Jupiter Money: Shamelist & Learning
2 min readAug 29, 2024
Overview
I worked for Jupiter Money as a Product Manager-2 for more than a year. Here are the areas where I could have performed better, in hindsight. The idea of this blog is to increase my self-awareness, accountability, and reflect on my journey.
Shamelist
- I asked another team’s developer to make changes to the homepage without aligning with the Product Manager. When the developer followed my request, the homepage UX was broken. I should have aligned all relevant stakeholders so they could have pointed out the issue before it occurred.
- I pointed out strategic issues and engineering challenges in a WhatsApp group where the entire team could see my misalignment. While my objective reasoning was correct, publicly pointing fingers doesn’t help. I should have had these conversations in a 1:1 setting to deeply understand the issue and try resolving it there.
- I went to the leadership team about how the product discovery process was broken, had problems, and bugs, without presenting a plan to address the negative impact of these issues and how to fix them.
- I wasn’t clear with my product vision and journey suggestions to the team, which led to a communication gap between what I was trying to say and what they understood. A simple Minto Principle explanation would have fixed this.
- While working with cross-functional teams on a feature, I let them drive the product vision. Everyone had their own ideas about implementation, causing the project to get stuck and frustrating everyone. I could have driven the product vision more proactively and aligned stakeholders.
- I managed a feature that took two weeks of engineering time and two weeks of design time based solely on my intuition, and it wasn’t very successful. I could have easily tested just the idea in a week, allowing for more refinement of the product and increasing the team’s confidence in the vision.
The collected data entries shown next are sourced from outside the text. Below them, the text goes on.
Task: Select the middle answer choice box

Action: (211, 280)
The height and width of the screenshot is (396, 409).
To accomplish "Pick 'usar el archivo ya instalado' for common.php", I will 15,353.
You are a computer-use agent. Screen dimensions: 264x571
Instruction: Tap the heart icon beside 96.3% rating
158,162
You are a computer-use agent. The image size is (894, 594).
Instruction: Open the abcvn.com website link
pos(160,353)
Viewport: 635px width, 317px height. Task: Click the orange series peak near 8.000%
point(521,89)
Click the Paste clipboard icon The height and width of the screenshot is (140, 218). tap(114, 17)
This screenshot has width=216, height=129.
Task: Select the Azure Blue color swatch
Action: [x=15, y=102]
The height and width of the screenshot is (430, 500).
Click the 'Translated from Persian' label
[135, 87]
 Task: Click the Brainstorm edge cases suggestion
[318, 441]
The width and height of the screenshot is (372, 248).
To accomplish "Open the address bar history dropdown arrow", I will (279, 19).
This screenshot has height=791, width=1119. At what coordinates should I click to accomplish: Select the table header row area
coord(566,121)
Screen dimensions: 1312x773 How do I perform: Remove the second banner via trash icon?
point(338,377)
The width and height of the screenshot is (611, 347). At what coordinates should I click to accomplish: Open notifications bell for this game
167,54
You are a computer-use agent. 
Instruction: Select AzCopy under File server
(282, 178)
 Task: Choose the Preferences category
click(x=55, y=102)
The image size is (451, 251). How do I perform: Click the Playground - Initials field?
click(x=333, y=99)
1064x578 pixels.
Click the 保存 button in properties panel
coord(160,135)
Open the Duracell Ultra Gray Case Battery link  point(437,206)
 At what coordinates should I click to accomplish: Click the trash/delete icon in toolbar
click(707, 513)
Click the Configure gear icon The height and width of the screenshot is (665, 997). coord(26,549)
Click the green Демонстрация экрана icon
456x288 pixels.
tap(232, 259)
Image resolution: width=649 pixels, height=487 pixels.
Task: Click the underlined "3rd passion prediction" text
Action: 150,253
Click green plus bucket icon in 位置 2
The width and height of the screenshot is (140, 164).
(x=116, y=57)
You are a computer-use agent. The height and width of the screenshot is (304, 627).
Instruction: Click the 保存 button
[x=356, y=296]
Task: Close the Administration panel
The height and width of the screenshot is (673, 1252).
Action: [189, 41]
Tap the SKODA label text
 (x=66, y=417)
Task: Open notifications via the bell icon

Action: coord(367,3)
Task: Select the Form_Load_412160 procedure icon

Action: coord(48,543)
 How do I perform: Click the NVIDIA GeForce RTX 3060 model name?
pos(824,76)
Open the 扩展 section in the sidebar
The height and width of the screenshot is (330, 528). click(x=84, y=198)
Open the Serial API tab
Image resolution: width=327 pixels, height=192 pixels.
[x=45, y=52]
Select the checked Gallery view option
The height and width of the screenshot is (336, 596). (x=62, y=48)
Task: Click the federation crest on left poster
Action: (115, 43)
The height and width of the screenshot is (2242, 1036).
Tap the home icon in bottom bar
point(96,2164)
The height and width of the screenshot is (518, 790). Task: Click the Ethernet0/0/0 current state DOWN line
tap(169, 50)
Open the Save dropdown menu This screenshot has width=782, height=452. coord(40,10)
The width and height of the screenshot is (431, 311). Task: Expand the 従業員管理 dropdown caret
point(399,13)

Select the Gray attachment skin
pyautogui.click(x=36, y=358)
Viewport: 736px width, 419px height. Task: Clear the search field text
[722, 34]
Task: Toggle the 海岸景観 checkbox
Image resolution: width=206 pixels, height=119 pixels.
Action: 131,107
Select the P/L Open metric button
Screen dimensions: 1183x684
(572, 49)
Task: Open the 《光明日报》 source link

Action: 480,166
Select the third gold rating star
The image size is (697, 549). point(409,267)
- I could have been more humble and listened to domain experts when they discussed customer-related behavior, incorporating their insights into the product journey. I was analyzing people based on their product skills when their true potential lay in their experience and insights into how consumers behave.
- I shouldn’t have asked questions to my peers when I already knew the answers, as it felt like I was trying to show off my product knowledge. I could have simply stated my assumptions and asked if they aligned with them, which would have made everyone more comfortable.
- I didn’t spend enough time with my team outside of work early on. Having deeper personal connections towards the end of my time there made collaborations 5x easier.
Learning
- Think more deeply about the long-term vision and connect it to each OKR your product is driving.
- Be more direct with requests and provide clear content.
- If there are two owners of a document, there is no owner. Nobody takes the blame when things go wrong. As a Product Manager, it’s my job to ensure the product is useful and users find value.
- Consider how your message is being received and adjust it according to the audience.